##### Texto de leitura #####

Serão aceitos trabalhos inéditos em revistas, em língua portuguesa, espanhola ou inglesa, cujos autores sejam mestrandos, mestres ou doutorandos. Trabalhos de graduandos e graduados, assim como de doutores,serão aceitos na condição única de coautoria.

Ementa dossiê

O dossiê “Internet e Democracia” tem a expectativa de acolher trabalhos de cunho conceitual ou empírico dedicados a analisar experiências de uso das ferramentas de comunicação digital para aprimorar as práticas democráticas no Brasil e em outros países. Fazem parte do campo de interesses da edição abordagens que envolvam democracia digital; governo eletrônico; parlamentos online; conversação e deliberação na internet; movimentos sociais; ativismo digital; governança da internet; e campanhas online. A edição publicará produções que tratem do tema sob a ótica da Ciência Política, norteadas por orientações teórico-metodológicas diversas.

Sobre a Revista

A Revista Eletrônica de Ciência Política é uma revista produzida pelos discentes do Programa de Pós-Graduação em Ciência Política da Universidade Federal do Paraná. Tem como principal objetivo divulgar a produção científica de jovens pesquisadores – mestrandos, mestres e doutorandos –  em temas pertinentes à área de Ciência Política.

##### Material #####

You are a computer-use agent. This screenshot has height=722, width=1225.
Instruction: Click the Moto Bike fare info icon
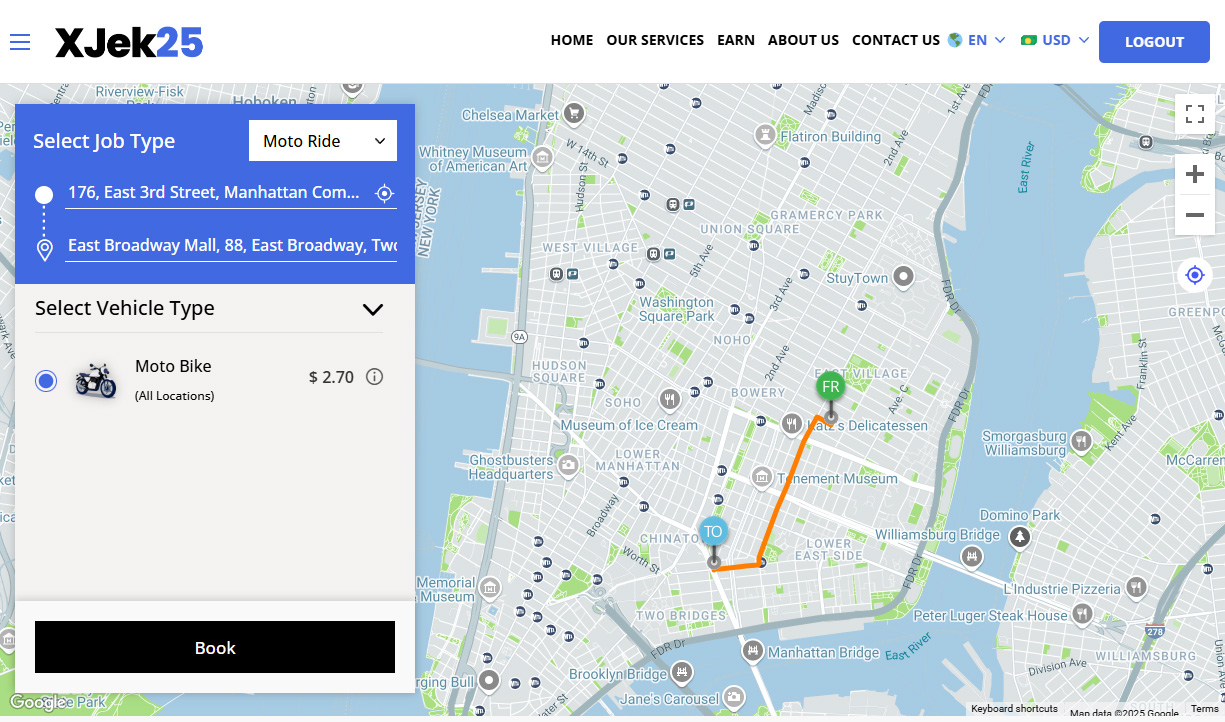coord(375,377)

#####

Tarefa proposta - Segundo o texto de leitura, quem produz a Revista Eletrônica de Ciência Política? Responda, por favor, em uma frase.

Resposta do exercício - A revista é produzida pelos discentes do Programa de Pós-Graduação em Ciência Política da Universidade Federal do Paraná.